Studies have shown that the Golden Mahseer population has declined by more than 50 per cent in rivers. The International Union for Conservation of Nature Red List of Threatened Species has put the fish species in the endangered category . Of late, overfishing and destructive forms of fishing are also endangering Golden Mahseers.
“Fishing techniques like use of dynamite, poisoning water resources, modified nets and electro-fishing are not only killing these fish, but also damaging the whole aquatic system,” Gurung said.
Two species of Golden Mahseer -- Tot putitora and Tor tor -- are found in Nepal, and they have been enlisted as endangered and threatened species respectively.
Speaking at an interaction jointly organised by National Trust for Nature Conservation (NTNC) and the Mahseer Trust, experts said poor implementation of existing law has failed to keep check on activities that threaten aquatic life.
The Aquatic Animal Protection Act (1960) prohibits use of any kind of electric current, explosive substance or poisonous substance with the intention of catching and killing any aquatic animal in any water. Still, such fishing practices are still common in the country.
Conservationists have proposed promoting Golden Mahseer species as one of country’s “Big 3 Aquatic Fauna” along with the Gangetic Dolphin and the Gharial.
Gopal Prasad Bhattarai, deputy director general of Department of National Park and Wildlife Conservation, said the department could not do much to protect
Golden Mahseer species, which are found in rivers that are not part of protected areas.
“The National Park and Wildlife Conservation Act that regulates the department is concerned about conserving wildlife inside national parks, but mahseers are found in rivers outside,” he said. “Our aquatic ecosystem is not protected properly.
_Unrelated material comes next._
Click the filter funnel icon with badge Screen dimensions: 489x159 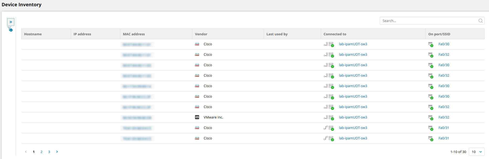[10, 29]
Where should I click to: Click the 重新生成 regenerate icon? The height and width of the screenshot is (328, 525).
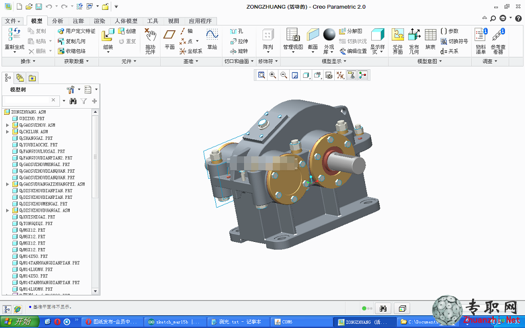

Major bodies do not have even experts in fisheries.”
Arun S Rana from Himalayan Anglers said a dedicated institution for aquatic biodiversity was necessary for conservation of valuable aquatic life like Golden Mahseer.
He also suggested expansion of protected areas’ boundaries to cover key rivers and spawning grounds of Golden Mahseers, banning sand and gravel mining
within 3 km of river confluences and involving traditional fishers in recreational fishing business to diversify their income options as well as to protect endangered fish population from overfishing.
“Promoting recreational fishing or sport fishing can help in conserving mahseers. In recreational fishing anglers release the fish after catching them. It is fishing for pleasure or competition and different from commercial fishing,” Rana said.
Ian Pett, chairman of Mahseer Trust, said Nepal could identify core Golden Mahseer habitats, give them national park’s status and work with riverine communities and other stakeholders to engage them in conservation efforts.
“There is a need of effective collaborations among anglers, farmers, , policy makers, ecologists and other stakeholders to raise awareness and come up with appropriate conservation action,” he said.